In honor of the many African ancestors who resisted enslavement on the island of Trinidad, the Committee for the Commemoration of Emancipation Day New York (CCEDNY), in conjunction with New York’s Consulate General for the Republic of Trinidad, held an Emancipation Day event in Prospect Park, Brooklyn, on Saturday, Aug. 4.

In Trinidad, the national holiday of Emancipation Day serves as a reminder of the end of slavery in Trinidad and Tobago. Established in 1985, Trinidad and Tobago was the first nation have a holiday celebrating the abolishment of slavery.

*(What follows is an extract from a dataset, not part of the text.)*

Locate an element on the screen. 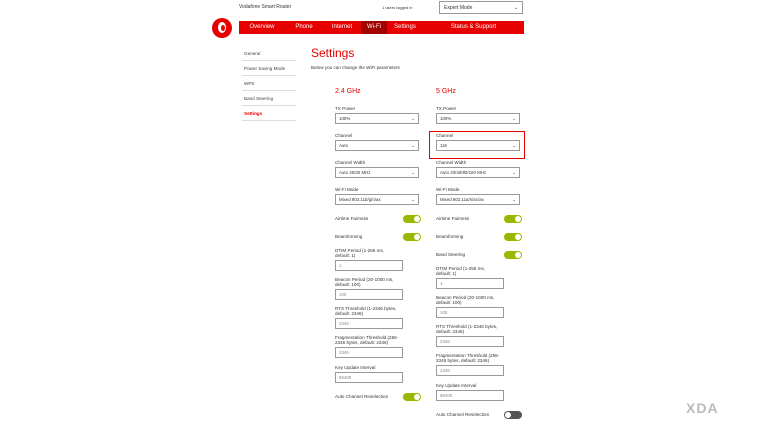 This screenshot has width=768, height=432. mode-select: Expert Mode ⌄ is located at coordinates (481, 8).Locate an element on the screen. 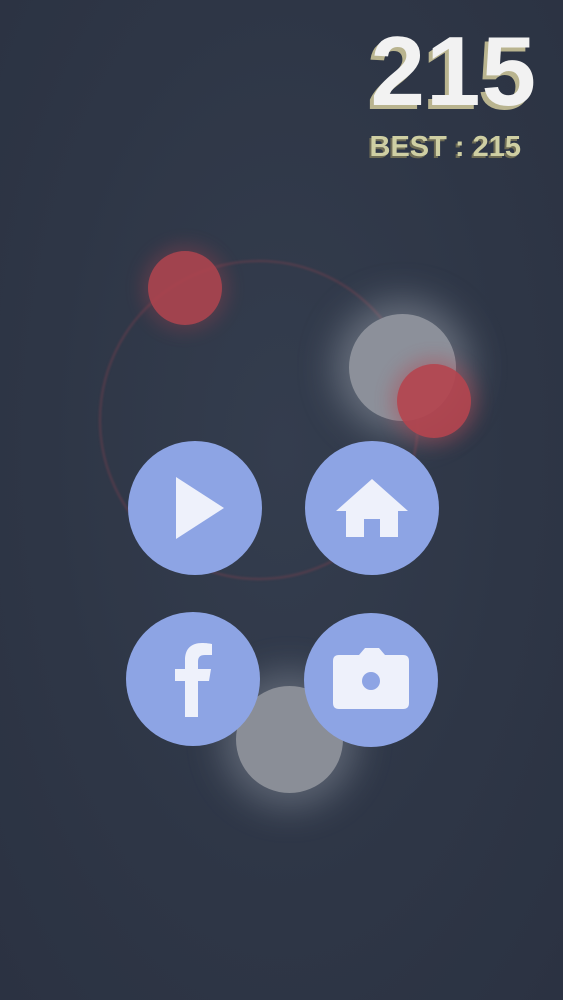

Understanding that many of New York’s residents have ties to Trinidad due to birth and other family connections, CCEDNY decided to have a celebration in New York City as well. African culture was present and the ancestors were honored! The ceremony began with a drum call and march to the Village, Homers Yard, the name for the area where the celebration would take place.

After the drum call, libation was poured in honor of the African ancestors. This particular libation was done in the language and cultural tradition of the Yoruba that had found its way from West Africa to Trinidad since Africans were forcibly taken from our Homeland. Despite centuries of separation, the practice of Ifa continues in Trinidad.

An introduction on the importance of Emancipation Day was given by the Consulate General of Trinidad Rudrawatee Nan Ramgoolam. The festivities continued on with cultural presentations and honors to African heritage and culture.